After the States Reorganisation Act of 1956, Bhopal state was integrated into the Sehore district of the newly formed state of Madhya Pradesh. The Bhopal city was declared as the capital of Madhya Pradesh. On 26 January 1972, the Government of Madhya Pradesh announced that Bhopal would be made a separate district. The Bhopal district was officially carved out of the Sehore district on 26 November 1972.

==Geography==

The district has an area of 2,772 km^{2}.

Bhopal District is bounded by the districts of Guna to the north, Vidisha to the northeast, Raisen to the east and southeast, Sehore to the southwest and west, and Rajgarh to the northwest.

The city of Bhopal lies in the southern part of the district, and the majority of the population resides within Bhopal municipality. The town of Berasia lies in the northern part of the district.

==Demographics==

According to the 2011 census, Bhopal District has a population of 2,371,061, roughly equal to the nation of Latvia or the US state of New Mexico. This gives it a ranking of 189th in India (out of a total of 640).

The district has a population density of 855 PD/sqkm. Its population growth rate over the decade 2001-2011 was 28.46%. Bhopal has a sex ratio of 918 females for every 1000 males, and a literacy rate of 80.37%. 80.85% of the population lives in urban areas. Scheduled Castes and Scheduled Tribes make up 15.08% and 2.93% of the population respectively.
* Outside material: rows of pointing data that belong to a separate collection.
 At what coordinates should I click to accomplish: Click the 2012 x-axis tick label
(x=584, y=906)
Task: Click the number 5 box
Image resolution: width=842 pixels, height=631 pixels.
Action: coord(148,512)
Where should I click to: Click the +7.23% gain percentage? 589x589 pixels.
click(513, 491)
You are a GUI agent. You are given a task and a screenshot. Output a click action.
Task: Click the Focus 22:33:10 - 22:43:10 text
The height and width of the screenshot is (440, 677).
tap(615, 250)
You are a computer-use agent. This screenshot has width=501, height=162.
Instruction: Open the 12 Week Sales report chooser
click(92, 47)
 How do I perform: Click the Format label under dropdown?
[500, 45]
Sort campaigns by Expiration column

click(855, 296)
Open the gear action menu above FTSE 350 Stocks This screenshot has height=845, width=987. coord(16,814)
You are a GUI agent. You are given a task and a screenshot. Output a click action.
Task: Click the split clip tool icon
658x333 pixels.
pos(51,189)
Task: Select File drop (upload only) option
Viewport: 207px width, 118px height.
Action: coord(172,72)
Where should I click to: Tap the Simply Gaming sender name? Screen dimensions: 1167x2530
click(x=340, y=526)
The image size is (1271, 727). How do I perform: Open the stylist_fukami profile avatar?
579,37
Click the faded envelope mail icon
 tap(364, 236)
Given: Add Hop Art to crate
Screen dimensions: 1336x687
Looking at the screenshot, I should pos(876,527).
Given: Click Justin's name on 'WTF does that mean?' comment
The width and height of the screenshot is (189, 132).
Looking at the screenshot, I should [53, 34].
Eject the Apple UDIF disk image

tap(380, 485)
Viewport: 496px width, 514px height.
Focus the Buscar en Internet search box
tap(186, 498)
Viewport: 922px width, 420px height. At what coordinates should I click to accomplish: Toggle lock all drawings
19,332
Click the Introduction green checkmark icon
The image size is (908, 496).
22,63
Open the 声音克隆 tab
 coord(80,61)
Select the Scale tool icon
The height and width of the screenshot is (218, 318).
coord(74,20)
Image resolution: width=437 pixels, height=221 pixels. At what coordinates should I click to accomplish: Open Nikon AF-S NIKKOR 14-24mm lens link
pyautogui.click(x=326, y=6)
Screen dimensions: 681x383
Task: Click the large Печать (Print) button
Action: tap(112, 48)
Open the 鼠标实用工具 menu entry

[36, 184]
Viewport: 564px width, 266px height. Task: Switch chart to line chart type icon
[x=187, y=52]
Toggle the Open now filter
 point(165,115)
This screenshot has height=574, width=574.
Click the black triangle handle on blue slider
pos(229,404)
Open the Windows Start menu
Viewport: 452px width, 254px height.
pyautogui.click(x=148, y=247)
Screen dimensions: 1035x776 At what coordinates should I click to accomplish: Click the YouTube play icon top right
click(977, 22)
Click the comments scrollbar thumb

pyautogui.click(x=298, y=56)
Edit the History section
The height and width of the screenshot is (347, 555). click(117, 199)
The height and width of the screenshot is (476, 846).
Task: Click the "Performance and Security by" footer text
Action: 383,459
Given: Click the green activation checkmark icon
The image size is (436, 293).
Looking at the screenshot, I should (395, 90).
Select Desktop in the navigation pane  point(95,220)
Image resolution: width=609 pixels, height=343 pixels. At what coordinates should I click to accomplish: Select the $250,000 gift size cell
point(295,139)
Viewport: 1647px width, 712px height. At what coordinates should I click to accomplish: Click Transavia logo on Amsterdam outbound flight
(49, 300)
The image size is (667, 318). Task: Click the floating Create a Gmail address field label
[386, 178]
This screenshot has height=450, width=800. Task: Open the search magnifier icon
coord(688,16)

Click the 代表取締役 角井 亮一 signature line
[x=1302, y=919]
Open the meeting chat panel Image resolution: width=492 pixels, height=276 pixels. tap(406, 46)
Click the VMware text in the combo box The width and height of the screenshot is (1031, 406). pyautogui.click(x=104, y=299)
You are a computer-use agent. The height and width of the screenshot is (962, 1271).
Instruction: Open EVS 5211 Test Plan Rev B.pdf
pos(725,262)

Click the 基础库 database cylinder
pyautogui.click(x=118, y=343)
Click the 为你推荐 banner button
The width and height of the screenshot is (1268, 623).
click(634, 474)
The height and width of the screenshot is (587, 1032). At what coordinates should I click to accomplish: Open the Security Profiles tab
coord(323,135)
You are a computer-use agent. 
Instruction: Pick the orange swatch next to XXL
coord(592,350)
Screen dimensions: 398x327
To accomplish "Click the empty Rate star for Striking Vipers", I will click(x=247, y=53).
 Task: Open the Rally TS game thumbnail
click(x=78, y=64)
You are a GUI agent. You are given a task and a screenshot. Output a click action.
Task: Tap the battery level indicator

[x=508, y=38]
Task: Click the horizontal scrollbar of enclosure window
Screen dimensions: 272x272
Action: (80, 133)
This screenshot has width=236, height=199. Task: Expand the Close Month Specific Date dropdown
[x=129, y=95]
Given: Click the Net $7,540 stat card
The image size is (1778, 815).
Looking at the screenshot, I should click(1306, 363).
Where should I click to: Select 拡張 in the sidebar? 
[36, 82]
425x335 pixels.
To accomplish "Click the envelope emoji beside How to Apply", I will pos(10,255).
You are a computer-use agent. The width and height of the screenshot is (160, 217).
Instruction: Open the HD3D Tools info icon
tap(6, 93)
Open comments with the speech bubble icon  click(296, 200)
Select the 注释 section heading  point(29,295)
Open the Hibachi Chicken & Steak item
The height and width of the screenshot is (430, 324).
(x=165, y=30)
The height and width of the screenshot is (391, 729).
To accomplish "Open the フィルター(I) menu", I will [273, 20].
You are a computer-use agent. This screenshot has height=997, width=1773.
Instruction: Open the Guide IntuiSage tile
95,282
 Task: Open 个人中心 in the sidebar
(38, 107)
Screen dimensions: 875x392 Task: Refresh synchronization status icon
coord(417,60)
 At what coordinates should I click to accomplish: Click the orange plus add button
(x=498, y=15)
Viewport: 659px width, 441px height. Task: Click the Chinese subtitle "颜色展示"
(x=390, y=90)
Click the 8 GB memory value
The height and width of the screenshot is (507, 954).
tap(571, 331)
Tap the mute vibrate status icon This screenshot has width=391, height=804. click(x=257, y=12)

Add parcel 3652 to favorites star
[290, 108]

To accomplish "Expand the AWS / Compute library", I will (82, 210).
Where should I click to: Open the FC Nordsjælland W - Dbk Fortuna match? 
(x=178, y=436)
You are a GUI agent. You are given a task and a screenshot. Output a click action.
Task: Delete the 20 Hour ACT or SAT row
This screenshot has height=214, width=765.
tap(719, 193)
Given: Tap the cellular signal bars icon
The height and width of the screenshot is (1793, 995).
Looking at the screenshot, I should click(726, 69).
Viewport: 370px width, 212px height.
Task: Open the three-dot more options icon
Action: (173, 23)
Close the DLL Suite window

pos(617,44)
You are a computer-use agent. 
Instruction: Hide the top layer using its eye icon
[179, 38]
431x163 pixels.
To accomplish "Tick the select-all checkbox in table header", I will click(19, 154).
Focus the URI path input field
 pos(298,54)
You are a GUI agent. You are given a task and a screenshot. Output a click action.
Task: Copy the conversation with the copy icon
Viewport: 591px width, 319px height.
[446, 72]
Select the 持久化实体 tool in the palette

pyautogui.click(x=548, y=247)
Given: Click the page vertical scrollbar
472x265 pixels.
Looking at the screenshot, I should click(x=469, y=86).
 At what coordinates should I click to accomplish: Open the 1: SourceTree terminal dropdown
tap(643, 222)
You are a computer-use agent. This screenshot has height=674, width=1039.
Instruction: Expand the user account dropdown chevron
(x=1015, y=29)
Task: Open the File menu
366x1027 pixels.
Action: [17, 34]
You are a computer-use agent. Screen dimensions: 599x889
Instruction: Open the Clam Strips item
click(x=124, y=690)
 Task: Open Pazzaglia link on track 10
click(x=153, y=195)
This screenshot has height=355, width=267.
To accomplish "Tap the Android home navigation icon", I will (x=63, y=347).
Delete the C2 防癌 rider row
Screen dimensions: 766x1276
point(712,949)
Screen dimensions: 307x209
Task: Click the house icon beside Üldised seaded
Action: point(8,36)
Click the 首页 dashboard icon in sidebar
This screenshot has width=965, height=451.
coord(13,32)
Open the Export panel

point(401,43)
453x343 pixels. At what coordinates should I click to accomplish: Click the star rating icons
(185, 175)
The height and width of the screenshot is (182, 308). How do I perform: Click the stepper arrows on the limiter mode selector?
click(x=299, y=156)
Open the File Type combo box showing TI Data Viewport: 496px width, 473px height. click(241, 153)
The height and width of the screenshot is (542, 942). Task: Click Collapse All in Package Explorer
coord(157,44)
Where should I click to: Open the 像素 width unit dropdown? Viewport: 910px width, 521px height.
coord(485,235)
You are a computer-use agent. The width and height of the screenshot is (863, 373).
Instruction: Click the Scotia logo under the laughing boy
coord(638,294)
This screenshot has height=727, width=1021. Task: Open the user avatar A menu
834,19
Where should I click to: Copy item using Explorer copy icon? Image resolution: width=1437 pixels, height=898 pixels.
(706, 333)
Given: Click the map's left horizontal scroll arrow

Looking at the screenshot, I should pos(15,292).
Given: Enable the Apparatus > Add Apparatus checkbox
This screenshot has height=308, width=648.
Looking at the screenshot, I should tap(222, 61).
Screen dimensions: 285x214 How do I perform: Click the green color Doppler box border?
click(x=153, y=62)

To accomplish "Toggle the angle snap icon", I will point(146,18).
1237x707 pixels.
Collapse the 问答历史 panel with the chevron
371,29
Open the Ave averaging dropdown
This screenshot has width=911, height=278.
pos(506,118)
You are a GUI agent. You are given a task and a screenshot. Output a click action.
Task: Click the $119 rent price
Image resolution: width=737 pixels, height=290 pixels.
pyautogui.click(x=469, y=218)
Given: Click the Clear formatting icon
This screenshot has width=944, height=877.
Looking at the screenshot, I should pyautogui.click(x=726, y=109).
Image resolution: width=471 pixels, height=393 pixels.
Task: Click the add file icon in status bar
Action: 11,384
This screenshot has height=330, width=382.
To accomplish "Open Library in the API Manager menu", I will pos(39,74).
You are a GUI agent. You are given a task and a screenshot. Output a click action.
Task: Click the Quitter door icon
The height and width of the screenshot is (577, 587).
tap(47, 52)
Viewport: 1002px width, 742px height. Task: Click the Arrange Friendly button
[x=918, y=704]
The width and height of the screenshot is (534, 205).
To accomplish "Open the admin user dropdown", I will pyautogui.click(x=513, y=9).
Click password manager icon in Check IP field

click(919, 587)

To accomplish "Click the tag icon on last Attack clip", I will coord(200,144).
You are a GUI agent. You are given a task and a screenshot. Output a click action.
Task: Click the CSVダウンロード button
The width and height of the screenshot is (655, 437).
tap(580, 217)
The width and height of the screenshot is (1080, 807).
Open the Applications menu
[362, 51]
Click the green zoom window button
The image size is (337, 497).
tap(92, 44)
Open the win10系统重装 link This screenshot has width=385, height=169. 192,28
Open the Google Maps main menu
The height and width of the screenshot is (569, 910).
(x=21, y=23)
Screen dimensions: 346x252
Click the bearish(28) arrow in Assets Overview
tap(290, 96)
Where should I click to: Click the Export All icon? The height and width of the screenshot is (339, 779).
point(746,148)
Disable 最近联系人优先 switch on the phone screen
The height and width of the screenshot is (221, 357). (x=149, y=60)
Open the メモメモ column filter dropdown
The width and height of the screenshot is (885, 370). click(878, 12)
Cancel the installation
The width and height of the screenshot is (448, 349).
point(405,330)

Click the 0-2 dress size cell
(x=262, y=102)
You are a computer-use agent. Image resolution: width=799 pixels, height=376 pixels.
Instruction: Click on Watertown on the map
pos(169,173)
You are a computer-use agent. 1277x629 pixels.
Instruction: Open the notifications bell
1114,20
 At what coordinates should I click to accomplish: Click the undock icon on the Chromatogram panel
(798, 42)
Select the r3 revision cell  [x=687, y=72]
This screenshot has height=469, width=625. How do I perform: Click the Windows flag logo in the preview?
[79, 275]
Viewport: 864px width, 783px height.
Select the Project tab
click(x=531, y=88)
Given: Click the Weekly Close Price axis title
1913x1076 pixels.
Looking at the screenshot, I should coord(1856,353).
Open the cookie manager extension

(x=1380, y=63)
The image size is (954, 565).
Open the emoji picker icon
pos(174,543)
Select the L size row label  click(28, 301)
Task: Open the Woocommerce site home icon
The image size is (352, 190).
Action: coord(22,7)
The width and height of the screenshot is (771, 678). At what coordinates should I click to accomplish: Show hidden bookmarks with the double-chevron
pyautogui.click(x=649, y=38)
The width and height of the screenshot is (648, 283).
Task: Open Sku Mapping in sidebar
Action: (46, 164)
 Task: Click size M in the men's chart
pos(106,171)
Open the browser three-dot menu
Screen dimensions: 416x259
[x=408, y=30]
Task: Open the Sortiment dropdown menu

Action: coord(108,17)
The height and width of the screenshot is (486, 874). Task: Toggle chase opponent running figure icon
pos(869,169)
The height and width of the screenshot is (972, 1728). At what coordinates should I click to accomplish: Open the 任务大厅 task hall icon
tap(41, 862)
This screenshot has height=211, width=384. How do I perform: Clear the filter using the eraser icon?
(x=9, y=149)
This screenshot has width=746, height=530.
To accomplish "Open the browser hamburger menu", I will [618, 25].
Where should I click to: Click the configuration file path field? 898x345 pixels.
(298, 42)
At the time of the 2011 Census of India, 84.67% of the population in the district spoke Hindi, 6.76% Urdu, 2.61% Marathi and 2.23% Sindhi as their first language.

==Places of interest==
- Van Vihar National Park
- Upper Lake (Bhojtal)
- Indira Gandhi Rashtriya Manav Sangrahalaya
- Gohar Mahal
- Birla Mandir
- Tribal Museum
- Regional Science Center
- Taj-ul-Masajid
- Kerwa Dam
- Bhadbhada Dam

== Subdivisions ==
The Bhopal district has three tehsils: Berasia Kolar and Huzur. There are two community development blocks: Berasia and Phanda. The two tehsils are further sub-divided into units known as Patwari Halkas.

=== Cities and towns ===

Berasia tehsil:

1. Berasia (municipality)

Huzur tehsil

1. Bhopal (municipal corporation)
2. Kolar (municipality)

In 2019, Kolar was declared a separate tehsil.